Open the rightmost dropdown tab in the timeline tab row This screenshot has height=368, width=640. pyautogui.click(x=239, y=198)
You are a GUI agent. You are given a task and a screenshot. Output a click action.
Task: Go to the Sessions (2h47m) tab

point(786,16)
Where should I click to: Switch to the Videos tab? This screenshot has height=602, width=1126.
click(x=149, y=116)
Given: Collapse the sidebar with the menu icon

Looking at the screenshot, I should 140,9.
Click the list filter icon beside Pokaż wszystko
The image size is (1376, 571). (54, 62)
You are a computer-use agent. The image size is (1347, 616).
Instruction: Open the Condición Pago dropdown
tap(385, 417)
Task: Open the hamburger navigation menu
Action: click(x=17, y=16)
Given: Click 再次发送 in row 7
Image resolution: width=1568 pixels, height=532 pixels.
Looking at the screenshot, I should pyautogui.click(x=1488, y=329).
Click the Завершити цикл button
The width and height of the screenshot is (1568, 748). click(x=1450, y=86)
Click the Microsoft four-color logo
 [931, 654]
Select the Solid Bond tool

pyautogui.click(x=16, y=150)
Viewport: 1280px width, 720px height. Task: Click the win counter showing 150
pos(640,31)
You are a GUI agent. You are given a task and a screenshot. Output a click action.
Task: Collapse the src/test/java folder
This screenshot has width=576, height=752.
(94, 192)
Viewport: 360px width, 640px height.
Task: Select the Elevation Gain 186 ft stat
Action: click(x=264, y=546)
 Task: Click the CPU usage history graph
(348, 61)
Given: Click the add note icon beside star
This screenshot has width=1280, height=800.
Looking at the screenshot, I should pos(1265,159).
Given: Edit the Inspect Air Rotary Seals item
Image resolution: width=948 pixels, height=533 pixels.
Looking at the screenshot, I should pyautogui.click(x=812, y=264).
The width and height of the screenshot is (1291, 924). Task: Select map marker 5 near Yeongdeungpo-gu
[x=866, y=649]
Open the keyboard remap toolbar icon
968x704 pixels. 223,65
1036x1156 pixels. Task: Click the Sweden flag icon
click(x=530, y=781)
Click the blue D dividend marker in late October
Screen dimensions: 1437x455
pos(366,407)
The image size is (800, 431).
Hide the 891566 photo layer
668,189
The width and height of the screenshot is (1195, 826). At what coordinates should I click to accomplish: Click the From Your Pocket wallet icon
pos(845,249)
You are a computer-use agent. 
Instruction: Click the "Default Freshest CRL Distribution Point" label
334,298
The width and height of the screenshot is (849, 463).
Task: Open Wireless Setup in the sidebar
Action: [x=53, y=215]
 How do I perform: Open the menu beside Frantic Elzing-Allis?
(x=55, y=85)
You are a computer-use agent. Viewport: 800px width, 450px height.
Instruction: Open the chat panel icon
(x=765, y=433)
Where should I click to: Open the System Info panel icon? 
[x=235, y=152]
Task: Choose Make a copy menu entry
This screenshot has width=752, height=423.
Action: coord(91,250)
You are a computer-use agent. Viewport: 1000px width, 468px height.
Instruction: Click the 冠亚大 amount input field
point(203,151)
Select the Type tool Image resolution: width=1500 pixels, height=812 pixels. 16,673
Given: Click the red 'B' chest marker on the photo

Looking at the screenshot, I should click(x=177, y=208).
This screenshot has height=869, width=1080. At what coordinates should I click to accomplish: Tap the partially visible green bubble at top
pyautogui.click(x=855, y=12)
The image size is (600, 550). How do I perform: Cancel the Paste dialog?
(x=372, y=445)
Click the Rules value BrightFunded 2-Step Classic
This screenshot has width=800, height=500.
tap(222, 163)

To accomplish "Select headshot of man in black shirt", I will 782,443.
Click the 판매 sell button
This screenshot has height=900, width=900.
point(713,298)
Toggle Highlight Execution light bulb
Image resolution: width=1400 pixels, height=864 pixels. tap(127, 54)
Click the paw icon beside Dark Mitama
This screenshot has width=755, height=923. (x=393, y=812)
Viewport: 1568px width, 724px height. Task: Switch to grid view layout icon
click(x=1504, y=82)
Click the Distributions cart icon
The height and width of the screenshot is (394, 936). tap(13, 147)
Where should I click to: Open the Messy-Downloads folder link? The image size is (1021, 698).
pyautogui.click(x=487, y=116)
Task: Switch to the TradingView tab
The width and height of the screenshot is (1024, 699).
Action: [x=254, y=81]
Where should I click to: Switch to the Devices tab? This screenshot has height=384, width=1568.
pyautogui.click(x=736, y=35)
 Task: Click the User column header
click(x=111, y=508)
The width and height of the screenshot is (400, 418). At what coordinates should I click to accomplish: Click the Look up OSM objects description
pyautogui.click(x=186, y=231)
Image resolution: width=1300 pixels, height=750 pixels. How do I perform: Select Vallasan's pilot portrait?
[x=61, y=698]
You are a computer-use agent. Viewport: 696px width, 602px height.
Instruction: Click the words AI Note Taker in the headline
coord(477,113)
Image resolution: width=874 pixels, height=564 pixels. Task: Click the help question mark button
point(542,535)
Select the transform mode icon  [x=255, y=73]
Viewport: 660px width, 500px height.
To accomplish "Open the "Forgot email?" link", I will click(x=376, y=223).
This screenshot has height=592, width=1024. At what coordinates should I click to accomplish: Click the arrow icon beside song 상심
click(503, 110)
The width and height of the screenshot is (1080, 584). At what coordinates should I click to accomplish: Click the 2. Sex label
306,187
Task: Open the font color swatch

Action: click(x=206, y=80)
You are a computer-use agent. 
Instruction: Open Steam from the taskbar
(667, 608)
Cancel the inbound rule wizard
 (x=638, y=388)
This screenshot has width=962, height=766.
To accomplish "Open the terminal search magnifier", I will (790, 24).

.....

◆ ACTIVITY ◆
Tally the lines in the records that contain "computer", then give only the tally.

◆ RESPONSE TO THIS EXERCISE ◆
6